■ Text segment:
start

Since their inception in the 1980's, regression trees have been one of the more widely used non-parametric prediction methods. Tree-structured methods yield a histogram reconstruction of the regression surface, where the bins correspond to terminal nodes of recursive partitioning. Trees are powerful, yet susceptible to over-fitting. Strategies against overfitting have traditionally relied on pruning greedily grown trees. The Bayesian framework offers an alternative remedy against overfitting through priors.
Roughly speaking, a good prior charges smaller trees where overfitting does not occur. In the papers below, we take a step towards understanding why/when do Bayesian trees and their ensembles not overfit. We studied the speed at which the posterior concentrates around Hölder-smooth regression functions. We proposed a spike-and-tree variant of the popular Bayesian CART prior and established new theoretical results showing that regression trees (and their ensembles)
are capable of recovering smooth regression surfaces, achieving optimal rates up to a log factor;
can adapt to the unknown level of smoothness; and
can perform effective dimension reduction when p>n.

end

■ Data extract:

start

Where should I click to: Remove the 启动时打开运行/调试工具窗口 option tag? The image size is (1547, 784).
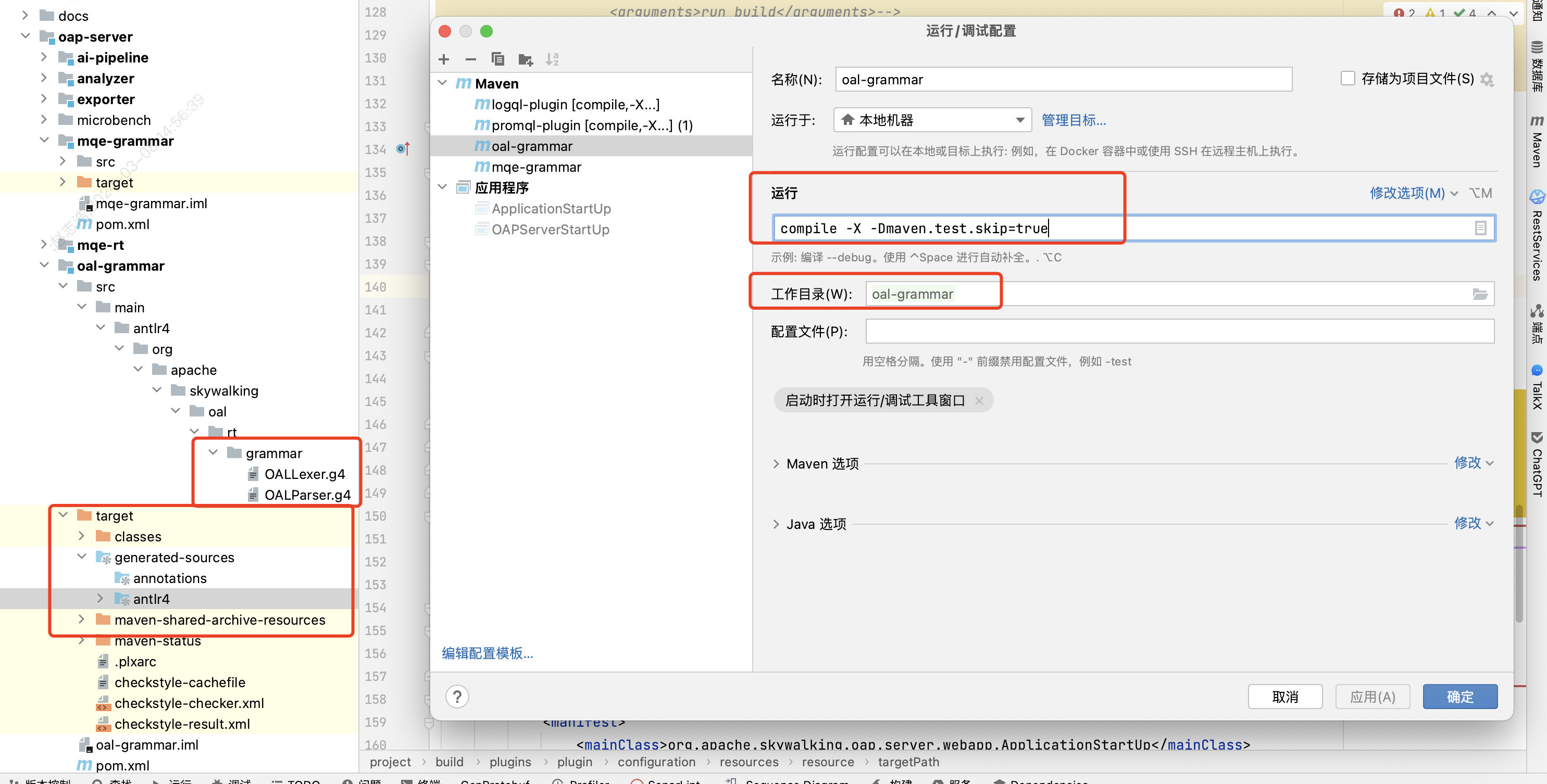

end

■ Tasks:
1. Answer these from the passage on Bayesian regression trees:
(a) Since what decade have regression trees been in use?
(b) What have strategies against overfitting traditionally relied on?
(c) What variant of the Bayesian CART prior did the authors propose?
2. Carry the passage on Bayesian regression trees on past its last line.
The listing has nothing to do with the passage on Bayesian regression trees.

■ The responses:
1.
(a) The 1980's.
(b) Pruning greedily grown trees.
(c) A spike-and-tree variant.

2.
These results provide a piece of missing theoretical evidence explaining why Bayesian trees (and additive variants thereof) have worked so well in practice. They also show that from a posterior contraction point of view, in general there is no meaningful difference between single trees or forests - the key part is the total number of leaves in the end. Other considerations, such as computational stability, may then guide the choice between the two. This conclusion may change if there is additional structure. For example, when the underlying regression function has an additive structure, a Bayesian forest is preferable over a single tree.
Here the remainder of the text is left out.